• **Stated task**:
Retype the lines from the line with "is (264, 571)." up to and including the line with "click(x=85, y=11)".

(Location data for words and elements)

※ ※ ※

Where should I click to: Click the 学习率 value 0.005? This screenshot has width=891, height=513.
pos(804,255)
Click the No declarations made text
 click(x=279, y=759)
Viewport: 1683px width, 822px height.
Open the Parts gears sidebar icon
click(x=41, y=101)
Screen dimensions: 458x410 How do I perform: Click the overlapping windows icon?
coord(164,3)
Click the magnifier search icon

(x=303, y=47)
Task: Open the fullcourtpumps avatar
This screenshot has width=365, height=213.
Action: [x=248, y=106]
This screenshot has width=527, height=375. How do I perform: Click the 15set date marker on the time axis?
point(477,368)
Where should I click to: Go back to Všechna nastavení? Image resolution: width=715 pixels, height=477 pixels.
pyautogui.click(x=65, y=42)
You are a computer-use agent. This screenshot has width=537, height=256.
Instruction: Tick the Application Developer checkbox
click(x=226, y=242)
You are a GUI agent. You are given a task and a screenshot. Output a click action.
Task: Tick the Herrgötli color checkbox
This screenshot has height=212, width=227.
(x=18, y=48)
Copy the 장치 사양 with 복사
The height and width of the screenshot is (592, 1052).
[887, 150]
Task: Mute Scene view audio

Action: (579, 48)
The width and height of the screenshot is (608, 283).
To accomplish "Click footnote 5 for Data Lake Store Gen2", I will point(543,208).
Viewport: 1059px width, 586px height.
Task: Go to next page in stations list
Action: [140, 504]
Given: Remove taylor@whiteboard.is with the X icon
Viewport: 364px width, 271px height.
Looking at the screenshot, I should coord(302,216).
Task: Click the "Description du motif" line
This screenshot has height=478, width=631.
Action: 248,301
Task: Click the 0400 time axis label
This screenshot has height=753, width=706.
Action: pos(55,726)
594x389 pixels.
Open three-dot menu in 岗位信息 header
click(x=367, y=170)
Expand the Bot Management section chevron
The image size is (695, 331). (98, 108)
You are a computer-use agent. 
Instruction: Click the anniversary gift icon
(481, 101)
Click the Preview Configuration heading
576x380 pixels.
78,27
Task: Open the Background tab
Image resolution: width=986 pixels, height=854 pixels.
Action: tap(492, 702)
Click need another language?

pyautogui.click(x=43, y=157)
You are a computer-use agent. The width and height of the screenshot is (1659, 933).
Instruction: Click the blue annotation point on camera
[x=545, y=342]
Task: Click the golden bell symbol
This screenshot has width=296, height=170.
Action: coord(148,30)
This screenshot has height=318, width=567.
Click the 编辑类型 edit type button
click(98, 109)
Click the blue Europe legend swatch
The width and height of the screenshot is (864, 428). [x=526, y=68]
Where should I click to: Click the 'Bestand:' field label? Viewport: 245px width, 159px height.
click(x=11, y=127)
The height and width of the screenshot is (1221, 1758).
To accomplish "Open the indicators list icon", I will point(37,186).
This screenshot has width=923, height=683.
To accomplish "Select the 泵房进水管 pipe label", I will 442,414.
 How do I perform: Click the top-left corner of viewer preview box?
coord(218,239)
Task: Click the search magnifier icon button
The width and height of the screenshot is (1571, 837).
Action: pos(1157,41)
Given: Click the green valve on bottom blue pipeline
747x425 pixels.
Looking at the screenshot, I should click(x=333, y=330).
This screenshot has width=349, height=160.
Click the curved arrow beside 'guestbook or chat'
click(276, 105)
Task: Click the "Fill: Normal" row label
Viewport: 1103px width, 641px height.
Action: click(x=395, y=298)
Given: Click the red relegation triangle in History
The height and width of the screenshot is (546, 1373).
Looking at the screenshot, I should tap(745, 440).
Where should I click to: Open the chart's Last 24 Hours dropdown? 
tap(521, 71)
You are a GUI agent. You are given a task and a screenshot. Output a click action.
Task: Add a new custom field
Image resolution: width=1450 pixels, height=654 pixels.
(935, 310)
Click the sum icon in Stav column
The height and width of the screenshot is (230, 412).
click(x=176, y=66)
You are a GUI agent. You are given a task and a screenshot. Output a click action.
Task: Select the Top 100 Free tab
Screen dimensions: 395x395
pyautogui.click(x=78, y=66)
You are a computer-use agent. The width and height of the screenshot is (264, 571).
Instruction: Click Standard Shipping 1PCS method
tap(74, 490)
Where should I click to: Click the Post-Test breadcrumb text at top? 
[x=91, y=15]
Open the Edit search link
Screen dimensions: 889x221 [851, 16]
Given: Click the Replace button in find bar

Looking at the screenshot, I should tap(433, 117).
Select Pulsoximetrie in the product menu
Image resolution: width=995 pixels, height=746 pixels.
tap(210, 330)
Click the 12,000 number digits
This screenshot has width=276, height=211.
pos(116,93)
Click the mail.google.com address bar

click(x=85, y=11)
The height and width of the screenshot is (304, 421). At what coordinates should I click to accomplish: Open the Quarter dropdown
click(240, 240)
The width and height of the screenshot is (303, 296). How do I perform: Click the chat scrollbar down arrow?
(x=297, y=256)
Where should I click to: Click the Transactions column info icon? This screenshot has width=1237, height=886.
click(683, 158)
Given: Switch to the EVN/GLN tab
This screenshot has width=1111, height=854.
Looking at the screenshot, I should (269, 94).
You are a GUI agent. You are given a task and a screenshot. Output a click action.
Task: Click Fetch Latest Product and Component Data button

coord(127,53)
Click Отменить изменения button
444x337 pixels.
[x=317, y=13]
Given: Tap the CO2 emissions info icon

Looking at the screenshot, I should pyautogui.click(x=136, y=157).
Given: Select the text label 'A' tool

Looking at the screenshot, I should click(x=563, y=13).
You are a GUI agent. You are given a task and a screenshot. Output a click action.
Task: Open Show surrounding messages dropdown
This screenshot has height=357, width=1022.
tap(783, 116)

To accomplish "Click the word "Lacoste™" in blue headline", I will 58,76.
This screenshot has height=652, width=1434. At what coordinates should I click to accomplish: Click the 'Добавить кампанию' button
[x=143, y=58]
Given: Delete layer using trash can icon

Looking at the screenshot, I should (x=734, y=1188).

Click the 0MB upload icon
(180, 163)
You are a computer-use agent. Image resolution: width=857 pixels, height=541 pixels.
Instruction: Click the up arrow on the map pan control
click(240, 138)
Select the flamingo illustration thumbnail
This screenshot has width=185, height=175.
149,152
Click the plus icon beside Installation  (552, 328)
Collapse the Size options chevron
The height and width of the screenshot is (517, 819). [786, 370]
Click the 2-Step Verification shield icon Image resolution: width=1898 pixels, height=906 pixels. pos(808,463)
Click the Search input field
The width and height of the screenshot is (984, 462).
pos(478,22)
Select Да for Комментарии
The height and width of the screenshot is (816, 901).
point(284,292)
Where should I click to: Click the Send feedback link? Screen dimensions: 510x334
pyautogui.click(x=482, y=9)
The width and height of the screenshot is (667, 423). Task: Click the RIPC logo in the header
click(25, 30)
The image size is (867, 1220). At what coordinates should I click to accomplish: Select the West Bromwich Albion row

※ ※ ※

• **Full response**:
You are a computer-use agent. The width and height of the screenshot is (264, 571).
Instruction: Click Standard Shipping 1PCS method
tap(74, 490)
Where should I click to: Click the Post-Test breadcrumb text at top? 
[x=91, y=15]
Open the Edit search link
Screen dimensions: 889x221 [851, 16]
Given: Click the Replace button in find bar

Looking at the screenshot, I should tap(433, 117).
Select Pulsoximetrie in the product menu
Image resolution: width=995 pixels, height=746 pixels.
tap(210, 330)
Click the 12,000 number digits
This screenshot has width=276, height=211.
pos(116,93)
Click the mail.google.com address bar

click(x=85, y=11)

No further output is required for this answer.